I’m off to play with the word “Consilience”, like a dog with a particularly smelly object found on a snowy walk…
@Jim For my part, I think there’s room and necessity in the world for the acoustic and the electric, the silent and the raucous. It’s all about the Pete Townshend, and of course about the bgblogging. Three years ago it was, and I vividly remember my first encounter with Barbara en fuego for blogs and blogging. Talk about an alter call.
My own mental platform these days is about the intertwingling of doing and knowing and speaking and remaining silent. Weird platform with unpredictable results–that’s a good thing, I think.
Barbara, you rock my world.
Gardner, Jim and Ed–
Thanks for responding.
Gardner, thanks for saying “paradoxes” rather than contradictions (!)–Jim points to the clear shortcoming of my thinking here, something I am acutely aware of as I spend hours working on a multimedia project.
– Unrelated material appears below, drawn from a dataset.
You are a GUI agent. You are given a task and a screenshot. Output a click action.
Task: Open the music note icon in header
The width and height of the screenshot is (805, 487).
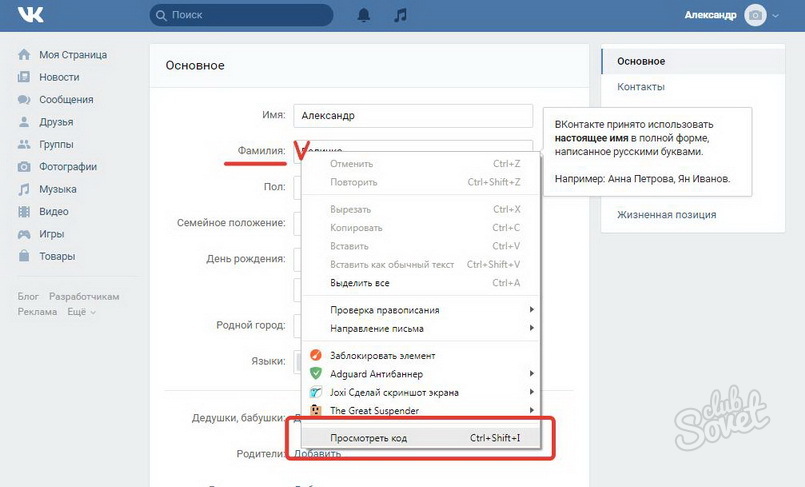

I’m looking forward to getting my hands on the new Turkle. When I kid, one of my brothers was gonzo over Jimi Hendrix and Janis Joplin–he and I shared a wall, and I learned how to enter the complexity of their beautiful, noisy music through that exposure. I know it informs my own turn to silence. 😉
Jim, I agree about needing chaos, too, and noise and worry about all this attention given to slow blogging if it gets all touchyfeely and self-congratulatory. I turn to the bava for inspired, passionate dynamism laced through with extraordinary depth. You are never implicated (except through your love of the donut, perhaps). Perhaps because my own head is a tumult of thought and image, and my own personal way of being in the world outside of my silence is to be noisy as all get-out, I am in deep need of silence.
Ed, have fun with consilience. And thanks for the feedback. I often wonder if I am merely mumbling nonsense or the blatantly obvious.
[…] Will sees value on blogging less. Beth offers great detail to address 3 broad goals. George reflects on going for more depth. Barbara eloquently looks her way and meaning. […]
A wise man I know once said, “As soon as you commit to a goal, all the obstacles between you and achieving it rear their very solid heads.”
For many of us the biggest obstacle is inertia – probably a result of the mind saying, “that is an outrageously audacious goal… who are YOU to think you can do it?”
Another enormous obstacle for those of us who spend a lot of time in our heads, is the opportunity to disappear into the folds of one’s own navel as we contemplate every angle of the problem.
I don’t know if you live alone now that Finn’s gone, but to get things moving it really helps to converse out loud with another soul, even a dog. I have a walking buddy without whom I’d have disappeared up my own ***hole long ago.